Engineered 3D scaffolds of human brown adipose tissue as a new therapeutic strategy for obesity and diabetes

By Colin Lightfoot, M.Sc. Infection and ImmunityOct 18 2021

According to data obtained by the World Health Organization (WHO), approximately 10% of all adults suffer from obesity (OB), and it is hypothesized that by the year 2025, 300 million people will be suffering from OB-associated type two diabetes mellitus (T2BM).

There are no long-lasting and no safe treatment or preventative measures available for OB and T2DM. There are substantial amounts of brown adipose tissue (BAT) within healthy individuals, which regulates the whole-body energy expenditure and is a negative predictor of conditions such as T2DM.

Previous studies have shown that increasing BAT activity via pharmaceutical intervention enhances insulin sensitivity, whole-body energy expenditure, and glucose tolerance, which suggests that BAT is a promising therapeutic target. However, BAT-activating treatments such as glucocorticoids require sustained therapy, can have adverse side effects, and do not always work long-term.

A group of researchers from various institutes in the USA addressed the limitations of BAT therapy by transplanting a low dose of brown adipocytes (BAs) without Matrigel to determine if this could alleviate high-fat diet-induced OB, metabolic symptoms, and T2DM in mice.

The authors reported the BA microtissue fabrication method, the survival of the mice, safety, and if the mice displayed improvements in glucose and insulin homeostasis.

A preprint version of this study, which is yet to undergo peer review, is available on the bioRxiv* server.

Study: Engineered human brown adipocyte microtissues improved glucose and insulin homeostasis in high fat diet-induced obese and diabetic mice. Image Credit: Eviart / Shutterstock

BA microtissues alleviated diabetes and obesity-related pathologies

The authors measured the body weight, fat and lean mass, insulin sensitivity, glucose tolerance, and plasma glucose levels of mice regularly.

To induce the β-cell dysfunction associated with T2DM, the mice were administered a low dose of streptozotocin following a three-month high-fat diet.

The mice displayed a reduction in body weight and an increase in fasting glucose levels following streptozotocin injection, which indicated the progression of T2DM.

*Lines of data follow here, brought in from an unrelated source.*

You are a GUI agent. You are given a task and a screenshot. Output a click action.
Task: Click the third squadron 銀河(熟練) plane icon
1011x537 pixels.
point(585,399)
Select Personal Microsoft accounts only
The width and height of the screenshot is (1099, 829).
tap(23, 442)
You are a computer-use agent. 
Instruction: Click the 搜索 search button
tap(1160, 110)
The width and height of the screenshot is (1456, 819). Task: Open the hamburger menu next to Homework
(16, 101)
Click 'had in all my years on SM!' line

3D culture enhanced BA differentiation. (A) BA differentiation protocol. (B) 3D BA microtissues in microwells on day 17 and their immunostaining. HuNu: human nuclear antigen. (C) Flow cytometry analysis of UCP-1 expression on day 17 for BAs prepared in 2D culture and 3D culture with varied aggregate sizes. (D) The mean fluorescent intensity (MFI) of UCP-1 as measured with flow cytometry in (C). (E) The day 17 BA microtissues were plated on 2D surface for 6 days and stained for UCP-1 expression. Data are represented as mean ± SEM (n=3). ****p < 0.0001.

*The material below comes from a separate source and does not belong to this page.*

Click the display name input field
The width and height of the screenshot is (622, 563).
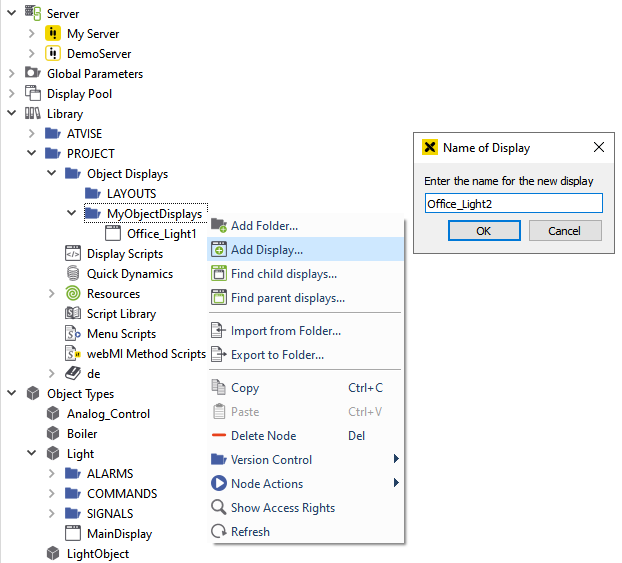pyautogui.click(x=513, y=204)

The total diet intake in the high-fat diet mice groups remained similar throughout the entire procedure.

The other groups of mice, which contained the groups under high-fat diet, wildtype (WT), and Rag-1, all developed OB and grew large fat masses.

The authors explained how the Rag-1 mice were more susceptible to high-fat diet-induced OB and other metabolic disorders.

The results following the BAs transplant indicated that there was a significant reduction in fat content, body weight gain, and fasting glucose levels. At the same time, an increase was observed in glucose tolerance and insulin sensitivity.

In the Rag-1 mice fed with a high-fat diet, their endogenous BAT appeared whitened, which was shown by adipocyte size increase and oil droplets.

Also shown was a reduction of blood vessel density, mUCP-1 protein expression, and TH+ nerve density. The whitening of endogenous BAT was almost entirely prevented following the transplantation of BA microtissues.

The authors used a Human Obesity Antibody Array to measure human protein factors within the blood of the mice and found that the concentrations of chemerin, TGF-β1, and adiponectin were significantly higher than the background which suggests the BAs transplanted in the mice were secreting soluble factors.

Chemerin positively impacts metabolic health within metabolic disease, TGF-β1 mediates insulin resistance, and adiponectin plays a protective role in OB-related metabolic conditions.

Implications

This study shows how BA microtissues could be produced on a large scale, preserved for extended periods, and administered through injection.

The 3D BA microtissues utilized in this study had higher UPC-1 protein expression and higher purity when compared to BAs prepared in a 2D culture.

Moreover, good in vivo tissue integration and survival was observed with the 3D BA microtissues, and there was no uncontrolled tissue overgrowth recorded.

In addition, at a very low dosage, the 3D BA microtissues showed promising efficacy in preventing OB and T2BM.

From the results from this study, it could be suggested that engineered 3D BA microtissues are promising therapeutics for the future treatment of OB and OB-related conditions, such as T2DM.

There are many advantages that 3D BA microtissues possess over treatment with dissociates BAs or BAPs, such as product scalability, purity, quality, and in vivo efficacy, survival, dosage, safety, and integration.